How too Write good: 22 writing tips

  1. Avoid Alliteration.
  2. Prepositions dangle awkwardly if you use them to end sentences with.
  3. Avoid clichés and colloquialism like the plaque, or you will seem old hat.
  4. Employ the vernacular, while eschewing arcane and obfuscate verbiage.
  5. Avoid ampersands & abbreviations, etc.
  6. Take it easy with parenthetical remarks (however relevant) to avoid chopping up sentences (unnecessarily (we might add)).
  7. To ever, however artfully, split an infinitive, marks you as grammatically challenged.
  8. Skip the foreign words and phrases you know, n’est-ce pas?
  9. Never generalize.
  10. ‘I hate quotations. Tell me what you know’ Ralph Waldo Emerson.
  11. Comparisons can clog up writing as badly as alliterations and cliches.
  12. Avoid redundancy and verbosity, or readers will think you are repeating yourself and using too many words as well besides.
  13. We really get @*&%$**)!! when you use vulgarities.
  14. Clear, specific writings beats vagueness, we suppose, Whatever.
  15. Overstatement totally destroys any credibility you ever had before.
  16. Understatements can, at times, perhaps shade a point to the point of it’s fading a way.
  17. One word sentences? Eliminate.
  18. Analogies work about as well as fur on a flounder.
  19. “Is” just sits there. Pick verbs that mean something.
  20. Even if a mixed  metaphor sings, you should derail it.
  21. Who needs rhetorical questions?
  22. Its dstrakting too punctuat, an spel rong?

 

This list was on my desk for a few years, I have no idea who send it to me.
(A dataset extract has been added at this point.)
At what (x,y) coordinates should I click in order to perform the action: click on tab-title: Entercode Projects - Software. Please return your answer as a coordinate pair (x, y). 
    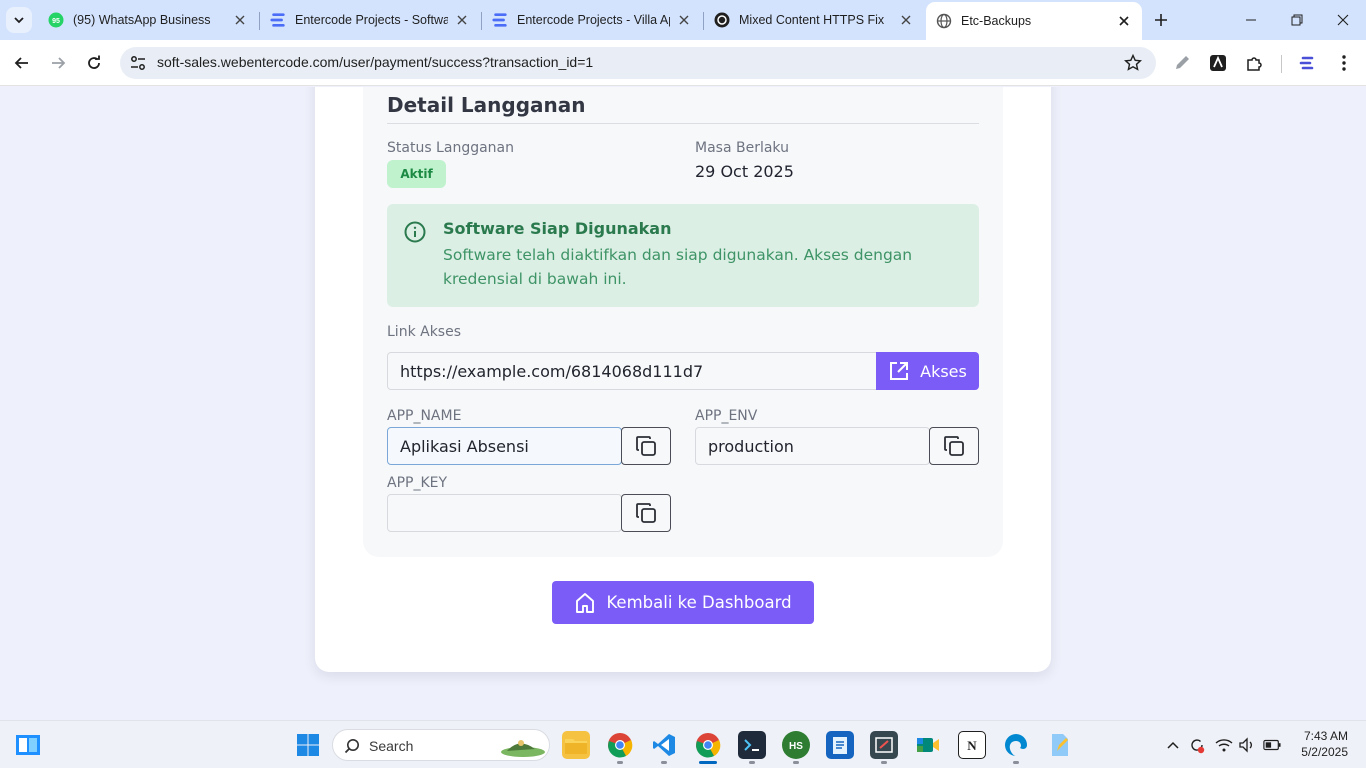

I am Yves Hanoulle, your virtual Project Coach and you can reach me @ Yves at my agile training company .net

3 Responses to “How too Write good: 22 writing tips”
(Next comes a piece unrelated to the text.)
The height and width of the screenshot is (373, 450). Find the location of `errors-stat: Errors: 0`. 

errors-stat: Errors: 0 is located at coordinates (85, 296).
  1. lol, I’ve seen this list somewhere else before, but I’m glad you reposted it. I think I’ll print it out and put it on the bulletin board behind my monitor… :-p

  2. well if you know where it comes from I will be glad to post a link to the source.

  3. Mixed metaphors can do a little more than sing: in Dutch they sometimes might be a compensation for a language limited in words. So, I do use mixed metaphors and moreover: lately I translate English expressions litteraly to express what I feel or think. Very much against the rules, but I like it.
    “Erg veel tegen de regels, maar ik vind het leuk”
    or
    “dat maakt u denken” (It makes you think).
    Since I’m not in school anymore, there’s no punishment to that;-). However, I haven’t tried it in professional writing and I wouldn’t advice it.